(Work item): From the line containing "Viewport: 1334px width, 584px height." down to the final line of the entries below, return each line exactly and drop the pictures.

(Data for analysis):
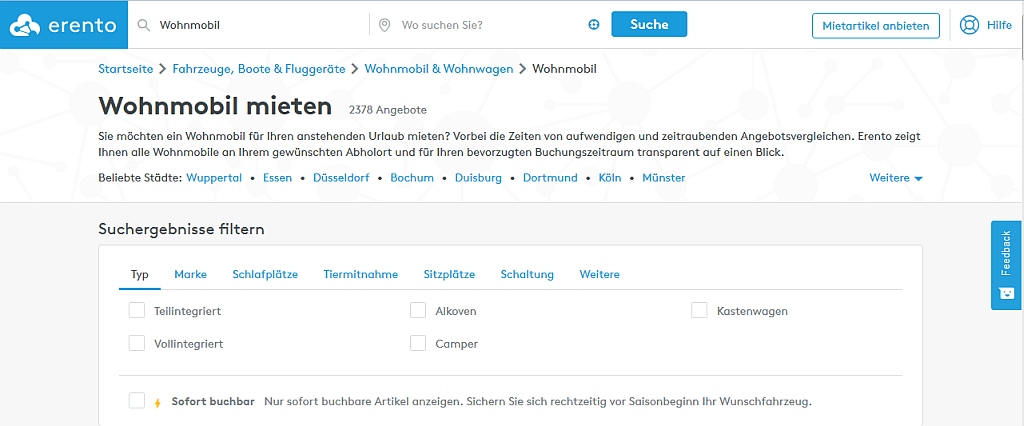Open the Marke filter tab
The height and width of the screenshot is (426, 1024).
pyautogui.click(x=190, y=274)
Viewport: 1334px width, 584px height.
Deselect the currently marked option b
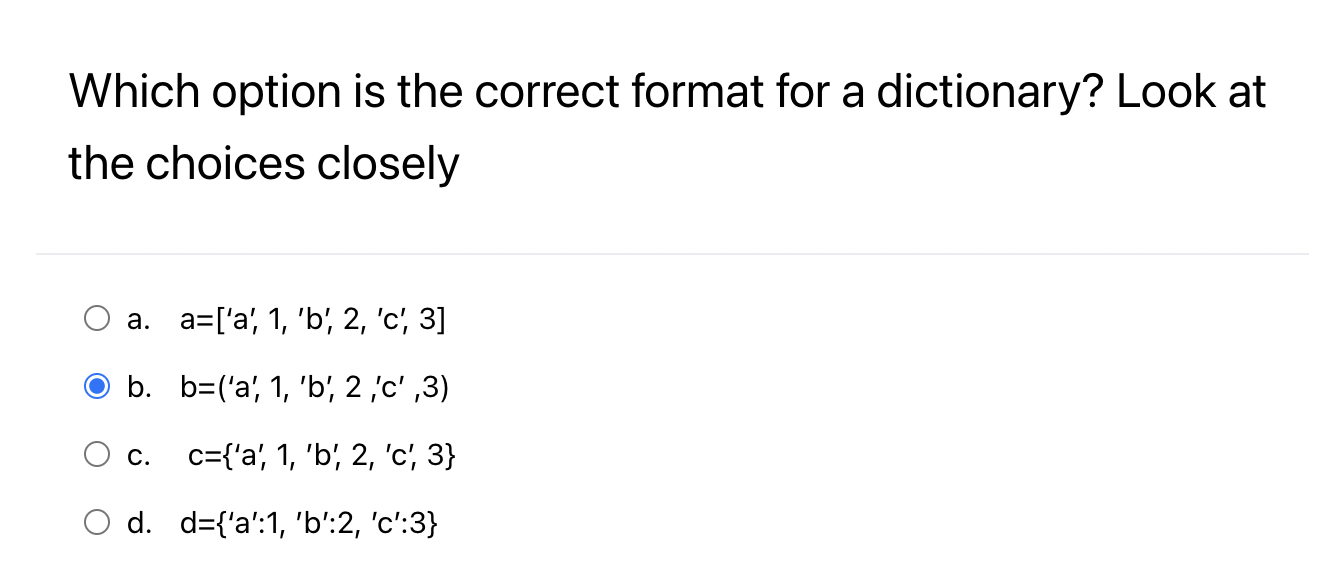pos(97,386)
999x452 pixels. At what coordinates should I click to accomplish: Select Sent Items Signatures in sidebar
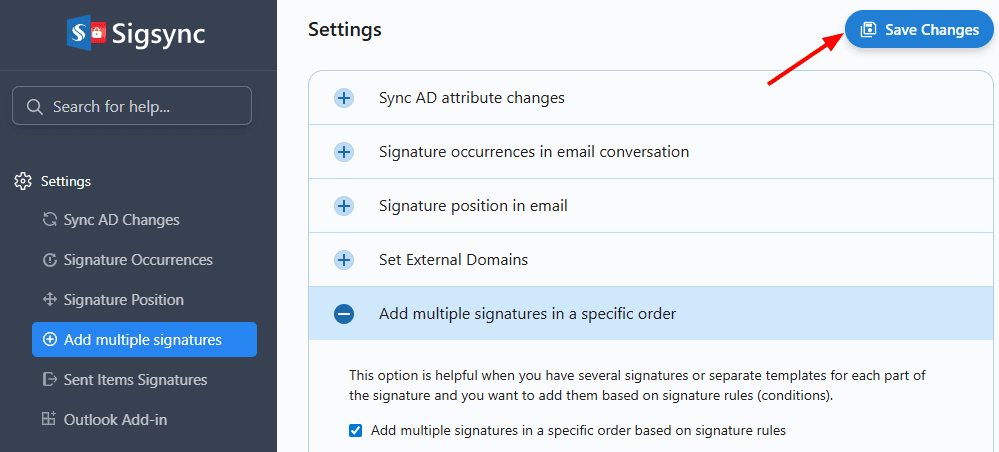135,380
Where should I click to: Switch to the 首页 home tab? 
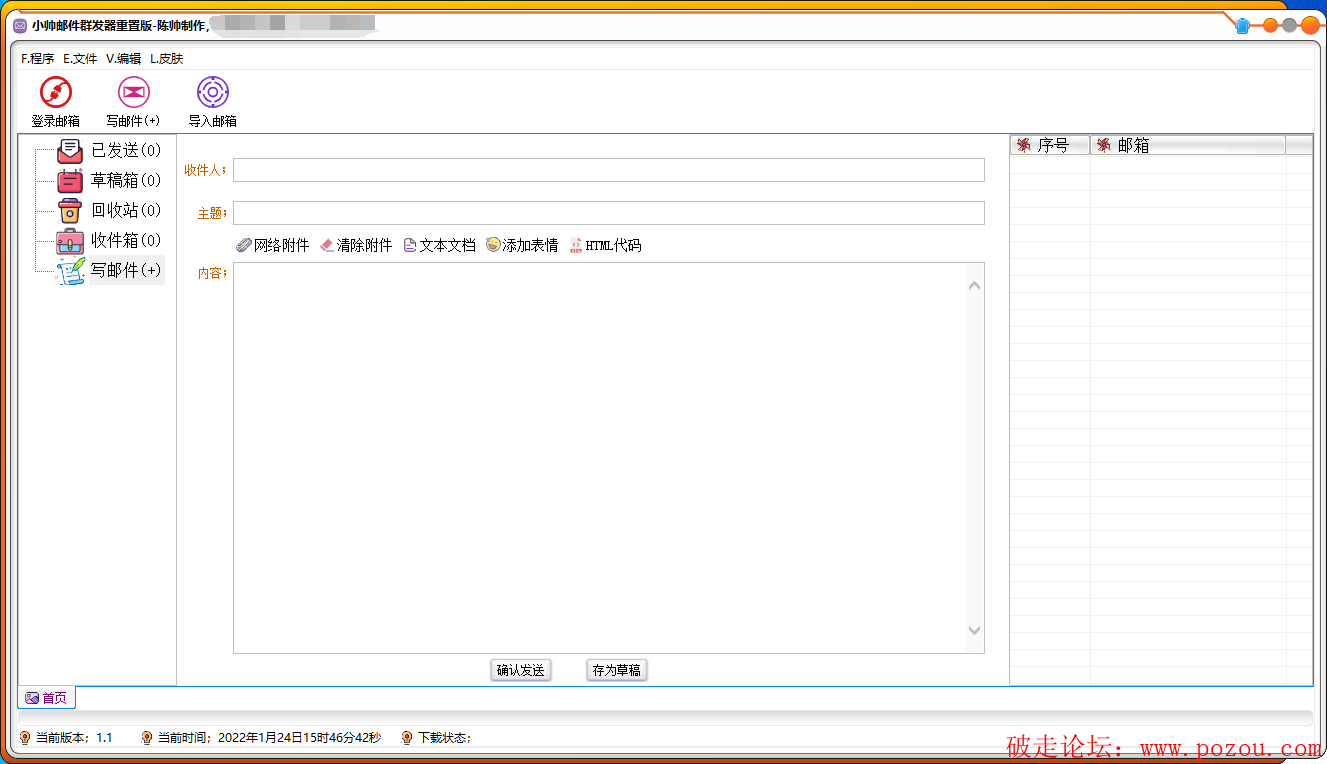pos(47,698)
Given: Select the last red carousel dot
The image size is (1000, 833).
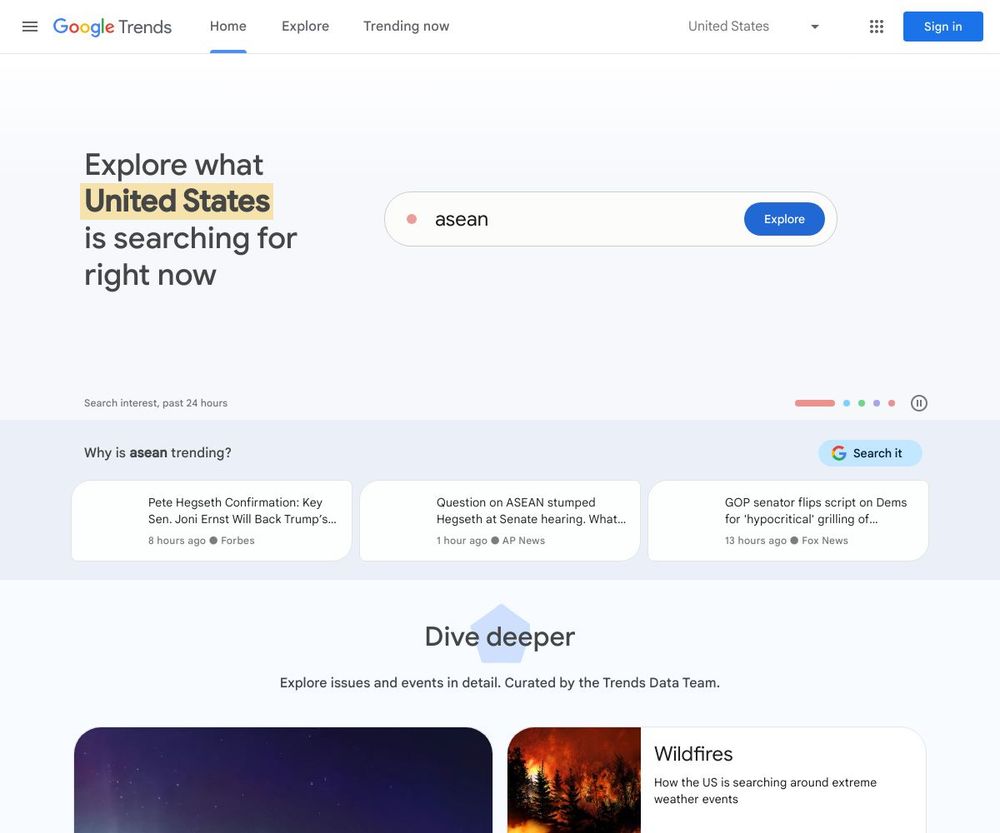Looking at the screenshot, I should tap(892, 403).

(Expected answer):
Viewport: 1334px width, 584px height.
Deselect the currently marked option b
pos(97,386)
999x452 pixels. At what coordinates should I click to accomplish: Select Sent Items Signatures in sidebar
135,380
Where should I click to: Switch to the 首页 home tab? 
pos(47,698)
Given: Select the last red carousel dot
The image size is (1000, 833).
Looking at the screenshot, I should tap(892, 403).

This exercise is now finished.